• Text under study:
I just downloaded the CSV to get all the info; until now I was just looking at the summary generated by healthydrones. From the summary I thought it took off with 3.6V which could never correspond to 50+%. But from the csv its clear he took off with ~3.85v per cell (on the ground, no real load), which could well be in line with 56% capacity.
So there are several problems here; if we assume the voltage readings to be correct, then the battery drained way too quickly for some reason. The most obvious explanation is a faulty battery. Bad batteries happen, thats a fact of life, but that would still be a DJI problem. The only other explanation I can think off is a short somewhere, leading to excessive power draw.

• What you need to do:
(1) List every numerical figure, with its unit, that appears in the drone battery post above.
(2) Proceed with the post about the drone battery, picking up after its final sentence.

• Provided data:
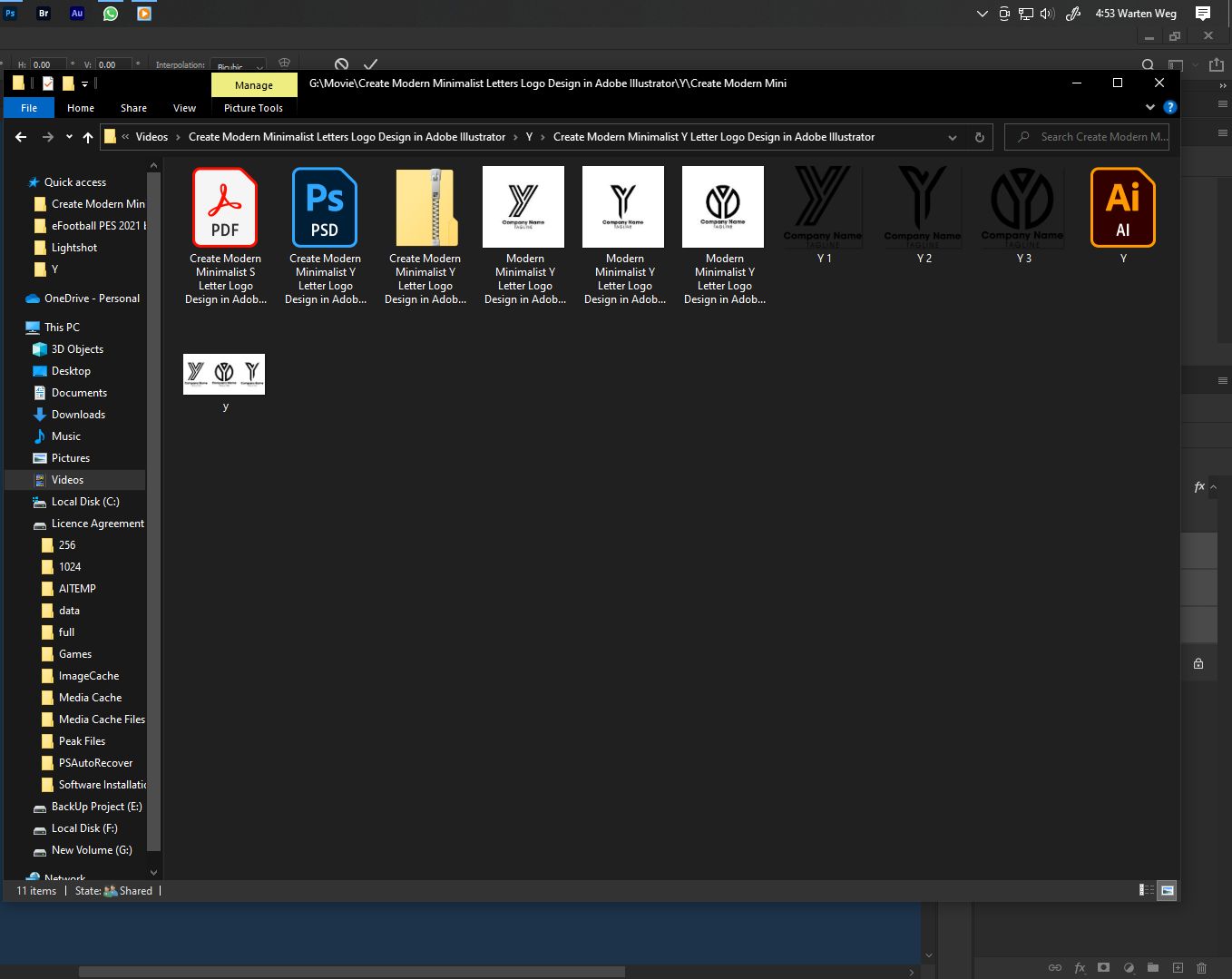The image size is (1232, 979).
Task: Click the Explorer help question mark icon
Action: 1170,107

• Your written answers:
(1)
- 3.6V
- 50+%
- ~3.85v (per cell)
- 56%

(2)
The second problem is much more crucial: the battery state estimation clearly doesnt handle a bad battery or excessive load situation. It appears to rely on a calculation that takes initial battery state before take off (no load voltage) , then deducts measured (or estimated) current draw. That only works if your battery condition is good and known. But regardless of the actual algorithm, or if the root cause was with the cells or an incorrect voltage reading, if you are reading ~3v from all cells, the software simply
has to know there is an urgent problem (and that capacity could never be >50%). There is
no excuse for not handling this (and taking off with a full battery will not always prevent it). Most RC pilots will have those $3 lipo alarms that will beep if any cell drops below 3.3V:
Vertigo, Beware that at lower voltages the internal resistance of the battery is much higher, so that on load the voltage drop is much larger, and if the drone has not flown for a while the battery is colder further increasing that internal resistance. DJI recommends that the battery is fully charged before flying to avoid explaining all the details of using partially charged LiPos. Also if one stores LiPos at too high a temperature, or at either too high or too low voltages causes the LiPos to permanently go to higher internal resistance values, further aggravating this situation, which is best avoided by never flying to low reserves of battery capacity.
That a ~$1K RC craft lacks this most basic protection is beyond me. Stop calling this an intelligent battery, its an utterly retarded one.